Text segment:
# # # #

Wednesday, October 8, 2014

Guitar Necks-what you didn't know.

Been away from blogging for a bit. Sorry about that. Just been extremely busy. Guess that's a good thing.

Today's blog is going to be about guitar necks. That means everything from the machine heads to the material the frets are made up of. Ready?? Okay, here we go:

The most important part of any guitar is the neck. I will repeat that. The most important part of any guitar is the neck. So let's talk about acoustic necks for a bit.

The neck is responsible for a lot of the tone the instrument produces. How does that happen?
Well, it actually starts in the headstock area of the instrument, right at and after the machine heads. (tuners)
When a guitar is strung and the strings are pulled to tension by the machines, there is a lot of tension produced, transferred though the machines and into the headstock. This is coupled with the tension produced at the nut and makes it's way down the neck where again it is coupled with the fret transfer, into the fretboard and then channelled into the dovetail block, or however your guitar neck is fastened to the instrument.

# # # #

Supplied material:
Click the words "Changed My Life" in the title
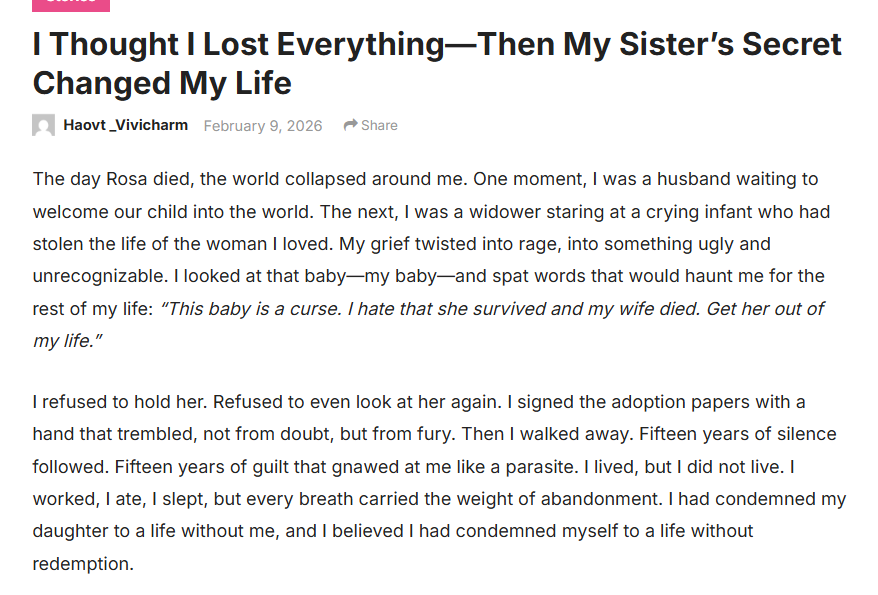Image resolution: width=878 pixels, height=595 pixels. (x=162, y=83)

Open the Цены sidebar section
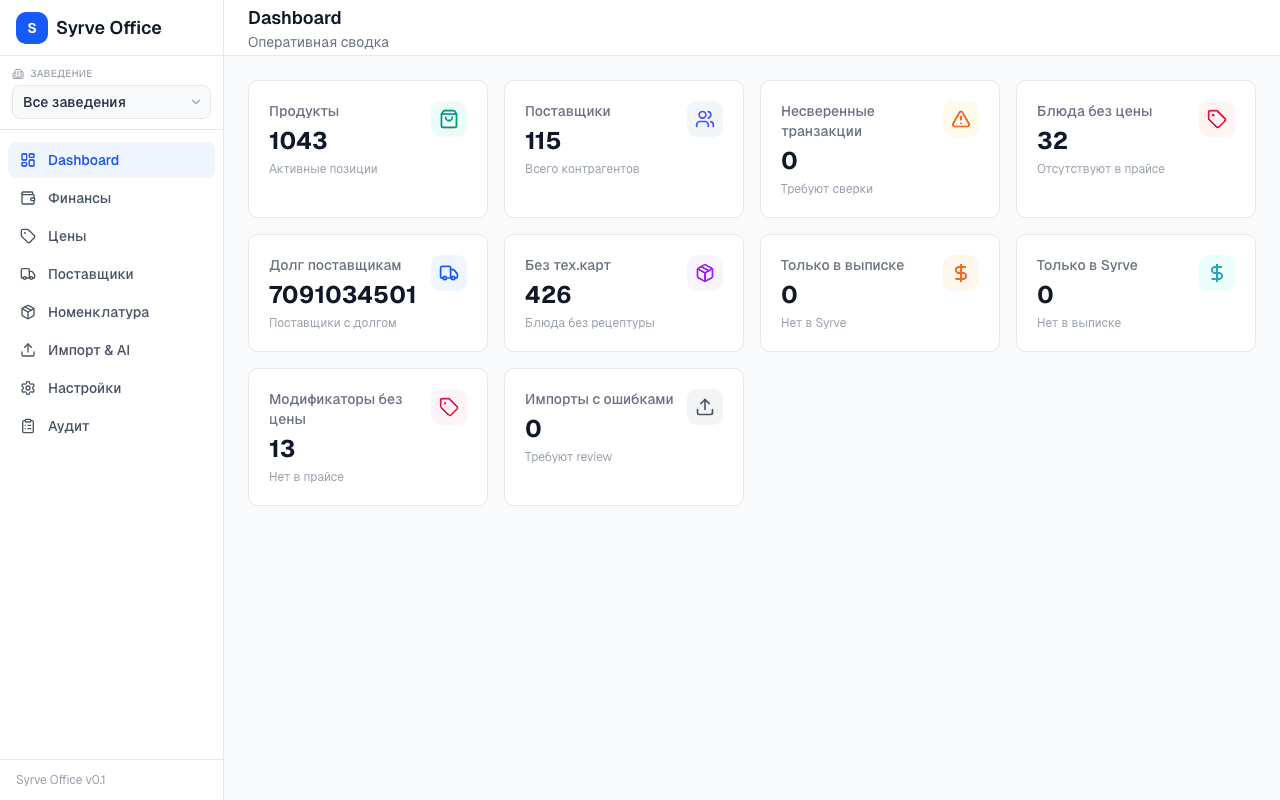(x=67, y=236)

# # # #

Challenges:
(1) Rewrite the guitar neck post from "The most important part of any guitar is the neck. I" to "does that happen?", putting "sound" in place of "tone".
(2) Decide whether each statement agrees with the guitar neck post, answering yes or no and quoting the words that settle it: (a) The author calls the neck the most important part of any guitar. (b) The post goes on to discuss electric guitar necks. (c) According to the post, the neck's contribution to tone begins at the bridge.
(3) Resume the guitar neck post from its final sentence.

Answers below:
(1)
The most important part of any guitar is the neck. I will repeat that. The most important part of any guitar is the neck. So let's talk about acoustic necks for a bit.

The neck is responsible for a lot of the sound the instrument produces. How does that happen?

(2)
(a) Yes: "The most important part of any guitar is the neck."
(b) No: "So let's talk about acoustic necks for a bit."
(c) No: "it actually starts in the headstock area of the instrument, right at and after the machine heads."

(3)
Newer acoustic guitars can also be bolt on necks, where the neck is fastened into a mortise and tenon joint by the means of two machine bolts. Inserts are installed into the neck. These align with holes in the dovetail block, usually 5/16” or 6 mm and two allen head cap screws are countersunk into the block to fasten the neck to the guitar via the neck inserts. This provides a nice tight joint and I believe to be as good as any dovetail joint on the market. The nice thing about this type of joint is that it can be easily dis-assembled so as to reset the neck, or service or change frets without the work required to steam off a dovetailed neck.

The old standard is the dovetail. Gibson, and Martin still use this means of attaching the neck to the instrument. Whereas newcomers like Josh House, Richard Paxton, and most of the Godin line of instruments as well as many others prefer to use the bolt on method.

So why the dovetail? Tradition, basically. Martin have not changed their basic guitar design in over a hundred years. For that matter, Gibson is right behind them. Even though most guitar necks, electric and acoustics are CNC milled these days, there is still a preference by the aforementioned to maintain consistency in their original design. Hence, the dovetail joint. Even the Blueridge guitars, a direct copy of a Martin dreadnaught still utilizes the dovetail. It just works!. Some would argue one over the other, to me I am more preferential to the bolt on. I don't believe there is much difference in tone. If there is any, it is negligible.

If one has ever had to try and remove a dovetailed neck on a guitar in order to do a neck reset, I believe you would agree with me, bolt on is better.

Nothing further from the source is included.